According to a Daily Mail article, researchers in the U.K. have partnered with the Ministry of Defence there to make training videos for the British Army a tad more immersive. While the troops watch the videos, foul smells are released into the air, appropriate to what's onscreen.
For example, a training video involving a real-life village would have the smell of cooking food associated with it, teaching the soldier to associate that village or type of village with that smell.
Then, when the soldier enters the village in real life, the absence of such a smell could signify that the area had been evacuated and taken over by hostile forces. Or that no one was cooking at that time.
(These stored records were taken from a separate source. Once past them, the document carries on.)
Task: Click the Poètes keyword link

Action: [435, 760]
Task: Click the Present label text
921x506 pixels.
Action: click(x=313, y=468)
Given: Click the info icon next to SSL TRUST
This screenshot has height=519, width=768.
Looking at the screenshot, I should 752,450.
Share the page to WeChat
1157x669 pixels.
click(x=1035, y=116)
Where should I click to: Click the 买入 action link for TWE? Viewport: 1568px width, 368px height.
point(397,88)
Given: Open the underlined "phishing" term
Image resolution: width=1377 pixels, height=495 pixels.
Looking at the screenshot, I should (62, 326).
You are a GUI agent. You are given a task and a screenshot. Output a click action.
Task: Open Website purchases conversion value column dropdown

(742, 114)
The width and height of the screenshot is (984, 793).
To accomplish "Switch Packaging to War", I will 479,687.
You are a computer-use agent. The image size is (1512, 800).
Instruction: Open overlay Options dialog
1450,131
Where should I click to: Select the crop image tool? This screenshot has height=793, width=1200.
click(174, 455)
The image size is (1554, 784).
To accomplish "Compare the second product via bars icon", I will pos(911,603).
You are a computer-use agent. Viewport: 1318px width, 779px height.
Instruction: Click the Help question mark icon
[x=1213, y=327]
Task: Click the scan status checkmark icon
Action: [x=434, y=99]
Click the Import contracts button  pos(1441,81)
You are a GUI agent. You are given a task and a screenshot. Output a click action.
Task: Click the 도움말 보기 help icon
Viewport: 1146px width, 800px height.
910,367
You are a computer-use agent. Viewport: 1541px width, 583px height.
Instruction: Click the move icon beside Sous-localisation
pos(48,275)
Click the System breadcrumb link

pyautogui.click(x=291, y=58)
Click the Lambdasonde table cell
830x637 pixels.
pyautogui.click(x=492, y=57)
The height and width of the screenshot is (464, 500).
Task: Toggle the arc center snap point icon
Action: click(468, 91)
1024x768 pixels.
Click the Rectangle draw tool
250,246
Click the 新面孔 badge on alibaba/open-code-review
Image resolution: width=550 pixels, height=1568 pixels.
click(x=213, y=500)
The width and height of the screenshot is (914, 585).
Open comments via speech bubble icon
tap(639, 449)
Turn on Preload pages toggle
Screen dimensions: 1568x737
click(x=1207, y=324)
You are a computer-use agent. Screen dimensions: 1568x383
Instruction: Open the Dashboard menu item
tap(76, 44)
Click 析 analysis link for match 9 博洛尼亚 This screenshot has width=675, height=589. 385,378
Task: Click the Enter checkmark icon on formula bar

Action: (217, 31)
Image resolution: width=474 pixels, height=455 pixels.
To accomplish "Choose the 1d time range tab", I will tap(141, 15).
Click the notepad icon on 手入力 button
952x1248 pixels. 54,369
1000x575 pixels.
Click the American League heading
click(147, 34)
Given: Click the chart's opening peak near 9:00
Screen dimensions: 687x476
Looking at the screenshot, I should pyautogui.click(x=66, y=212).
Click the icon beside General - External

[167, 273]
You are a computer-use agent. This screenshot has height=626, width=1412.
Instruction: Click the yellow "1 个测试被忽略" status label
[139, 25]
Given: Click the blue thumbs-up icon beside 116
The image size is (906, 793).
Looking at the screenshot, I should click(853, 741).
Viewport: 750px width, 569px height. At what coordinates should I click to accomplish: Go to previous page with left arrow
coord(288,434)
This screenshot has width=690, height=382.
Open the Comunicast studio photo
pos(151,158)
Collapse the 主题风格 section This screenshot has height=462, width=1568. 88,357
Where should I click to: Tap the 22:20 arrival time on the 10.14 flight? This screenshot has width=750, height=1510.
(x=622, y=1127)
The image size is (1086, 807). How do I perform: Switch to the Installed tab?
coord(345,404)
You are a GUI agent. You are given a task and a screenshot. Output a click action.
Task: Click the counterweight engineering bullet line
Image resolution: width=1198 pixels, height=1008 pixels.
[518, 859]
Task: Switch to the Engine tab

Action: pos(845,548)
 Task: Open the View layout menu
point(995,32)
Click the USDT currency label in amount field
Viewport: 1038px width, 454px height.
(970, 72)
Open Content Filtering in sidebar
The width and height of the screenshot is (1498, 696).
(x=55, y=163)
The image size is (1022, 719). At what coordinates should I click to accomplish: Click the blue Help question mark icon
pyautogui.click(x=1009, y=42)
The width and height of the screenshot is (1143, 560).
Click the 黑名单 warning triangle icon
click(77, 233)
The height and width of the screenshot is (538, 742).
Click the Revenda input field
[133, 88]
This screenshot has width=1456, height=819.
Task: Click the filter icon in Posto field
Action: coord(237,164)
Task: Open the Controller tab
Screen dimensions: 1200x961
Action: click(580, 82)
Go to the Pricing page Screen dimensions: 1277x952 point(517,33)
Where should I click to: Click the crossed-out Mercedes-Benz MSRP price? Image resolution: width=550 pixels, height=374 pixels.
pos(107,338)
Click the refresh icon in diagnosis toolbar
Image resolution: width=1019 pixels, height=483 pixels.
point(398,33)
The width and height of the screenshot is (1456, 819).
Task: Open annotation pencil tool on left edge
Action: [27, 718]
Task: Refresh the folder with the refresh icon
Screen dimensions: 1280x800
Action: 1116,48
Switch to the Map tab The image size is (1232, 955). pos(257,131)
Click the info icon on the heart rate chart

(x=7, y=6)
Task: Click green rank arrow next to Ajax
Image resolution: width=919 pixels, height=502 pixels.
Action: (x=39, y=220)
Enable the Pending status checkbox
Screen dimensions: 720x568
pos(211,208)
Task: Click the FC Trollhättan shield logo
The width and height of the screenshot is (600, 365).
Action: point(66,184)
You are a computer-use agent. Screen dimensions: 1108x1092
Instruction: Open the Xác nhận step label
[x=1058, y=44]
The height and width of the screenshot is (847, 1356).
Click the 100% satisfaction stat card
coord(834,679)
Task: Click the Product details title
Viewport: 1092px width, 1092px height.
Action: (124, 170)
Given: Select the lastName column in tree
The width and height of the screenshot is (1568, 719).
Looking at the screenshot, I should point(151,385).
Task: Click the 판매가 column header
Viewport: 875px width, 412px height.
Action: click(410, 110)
Professor Bob Stone, an engineering professor and research director of the Human Factors Integration Defence Technology Centre (HFIDTC, or SHIELD) at Birmingham University, says the scent delivery system, or SDS100, consists of a compressed air chamber with eight compartments and four fans. Each compartment holds a pot of wax, chemically infused with a particular odor.
With 100 scent options available, including "weapon fire," "cat urine," and "human feces," it's no wonder the researchers speculate that this technology could be incorporated into video games "within three to five years" ('cause gamers just love the smell of cat urine).
Imagine playing Halo 5 and inhaling the stench of plasma--whatever that smells like--whenever your plasma rifle overheats. Or entering a sewage area in an RPG and being hit with a wiff of well, raw sewage. Immersive? Yes, for you. How the people you share your house with will feel about it will depend on how this is implemented.
How strong is the smell? Where can you get replacement smells when your old smells run out? And how much will those cost? These are questions game developers and hardware manufacturer will have to ask themselves if they plan to implement this technology.